Booked into an apartment for a month by the company then need to find my own - anyone got any info on the buy to own schemes I have heard about or any web links please ???

Will also need a car if anyone is in the car game - looking to stick to 3,500 a month payments if I can over 5 years and buy used in the first place to get a better deal.

Really tough bit over, getting the job and getting here, now let's hope my expectations do not crack and crumble - I have tried to have my eyes wide open to see "warts and all" so hopefully my expectations are realistic.


----------



## dizzyizzy (Mar 30, 2008)

Hi Andrew and welcome to Dubai! Can't really help with the info you need so just wanted to say welcome and good luck with the new job! and when you are ready we have some nights out organised sometimes, where you can meet other expats and hopefully make a few friends. enjoy Dubai!


----------



## Andrew Farrant (Feb 9, 2009)

Thanks Izzy, I have been here twice before but only for a week at a time for business so this is my first "real" view of dubai. My first impression is how completely "normal" it iall seems, not like the press reports.

Had a great lunch at Al Halab yesterday, amazed at how cheap BUT (there is always a BUT) was stung for 80AED for a jar of honey at Carrefour  You win some, you lose some


----------



## HelenG (Oct 21, 2008)

80Dhs! What kind of honey are you buying Andrew?

I'd say get yourself a hire car first. That'll give you a chance to find your feet and get around to find a place to live. I don't think you'll have a problem with that budget for buying a car.


----------



## marc (Mar 10, 2008)

Hi Andrew,

Welcome! 

I will get you some detailed info on the rent or buy scheme's e.t.c and post it for you.....

For Cars, - i would suggest rent for a couple of months first, but if you really do want to buy one, you should check out AutoMarket, and dubizzle, also MAF / AAFutaim auctions - for all those cars left at the airport !!!!!!!


----------



## dizzyizzy (Mar 30, 2008)

Hi Marc,

Do you have the link for AAFutaim Auctions? Or do you know how to get the auctions listing?

Thanks

Izzy


----------



## marc (Mar 10, 2008)

No sorry, i have just had a look, i thought there would be one 

but try these; 

Most reliable used cars [ Al-Futtaim Automall ]

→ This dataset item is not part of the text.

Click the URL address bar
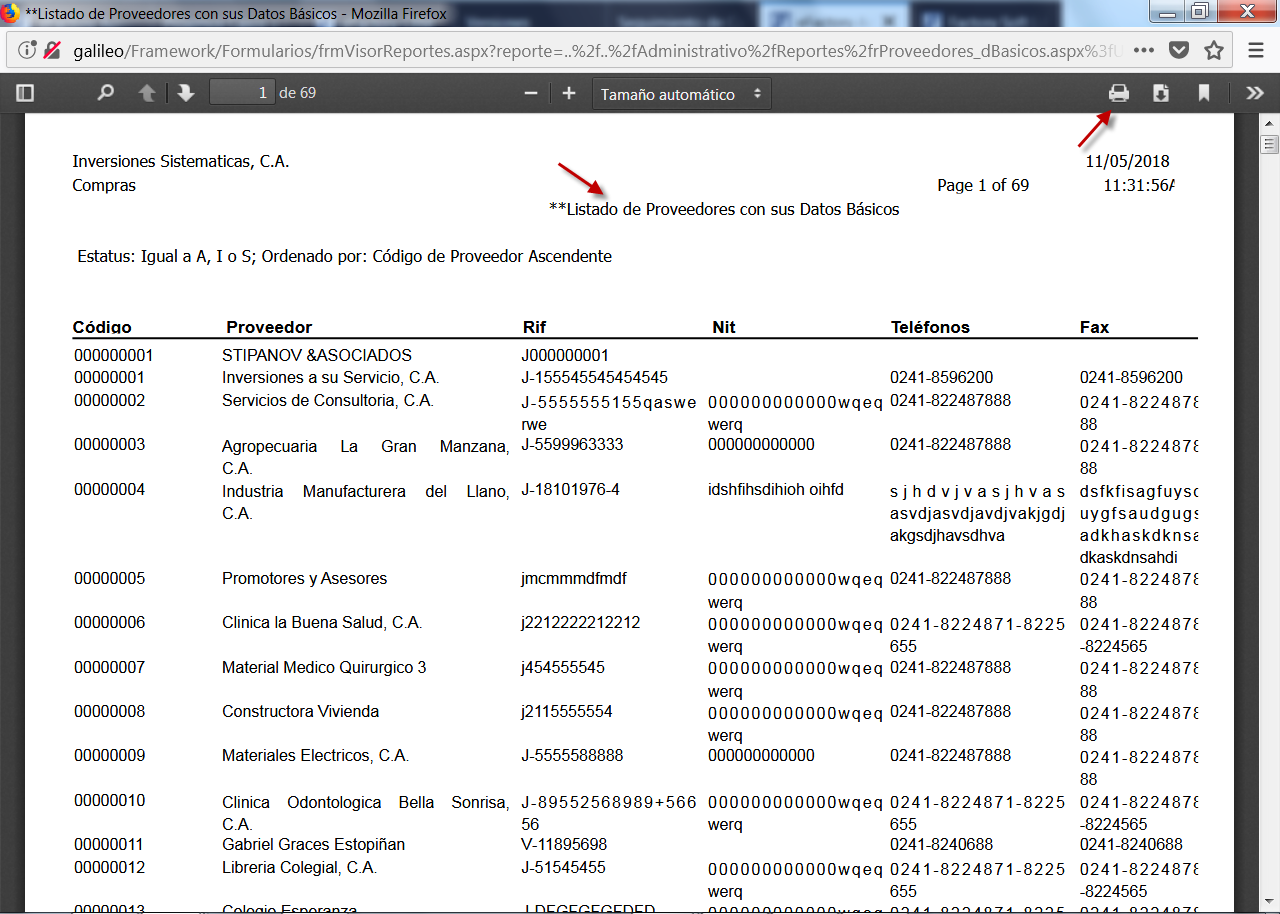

AUTOMART::Used Cars Dubai UAE | Buy Sell New & Used Cars |Sharjah Dubai Abu Dhabi Saudi Oman Qatar Bahrain Kuwait GCC Middle East, all about dubai vehicles with classified ads,New car news & feature car


----------



## Andrew Farrant (Feb 9, 2009)

Thanks for the pointers folks and in particular the cars Marc - the "dumped" cars are becoming almost legendary back home so it would be fantastic to get a deal on one.

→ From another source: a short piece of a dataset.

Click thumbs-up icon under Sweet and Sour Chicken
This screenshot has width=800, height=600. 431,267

The honey, yes the mega mega expensive honey  It says on the label "Langnese Royal Jelly in Mountain Flower Honey" ........ don't wish to sound pathetic but I did not do any shopping back home so picked it up without lookjinng - tastes great but a bit steep


----------



## dizzyizzy (Mar 30, 2008)

well royal jelly is geat for your skin !!


----------



## mazdaRX8 (Jul 13, 2008)

haha woah man 80AED for a jar of honey??

I'll hook you up with some for 15 AED, only two owners, good condition, low mileage and clean history report and I can guarantee it was not used for any "funny business"...


----------



## sgilli3 (Mar 23, 2008)

Andrew Farrant said:


> Yayyy,
> 
> Landed in Dubai at 7.15 am on Saturday morning and start work tomorrow (Sun) at 9.00am in internet city.
> 
> ...


Welcome!
Hope your 1st day of work went well yesterday.

Enjoy your time here.


----------



## marc (Mar 10, 2008)

Im selling my honey at original price but we have to do 60 day MOU before transfer...


----------



## marc (Mar 10, 2008)

Hi Andrew, 

I have PM you details on a rent to own scheme.....

Thanks,

Marc


----------



## ComS (Mar 23, 2009)

Hi Andrew,
Welcome to Dubai, though having been here only a week myself not sure how much of a welcoming committee I can be  

Anyway in regards to the dumped cars - I had a long chat with a nice chap by the name of Derrick at Automarket Al Futtaim (really nice guy) yesterday while picking up my new car, he says that everyone keeps asking about these but realistically the bargains will never be seen by us unless the dealers get really desperate (which they dont seem at the moment judging by the lack of REAL bargaining while purchasing my new ride) as the cars are being sweeped up by the financial companies and will eventually be sold to dealers like Al Futtaim in lots of 100-500 - who then re-sell onto us at the market value.

Anyway if you are in the market you NEED to check out AL Aweer Automarket - its like Car Giant (including the rubbish but at the same time some fantastic exotics) in the UK x 10 with so many cars parked up in one place your head starts spinning...


----------



## Helios (Oct 22, 2008)

Check this out Golden Bell Auction


----------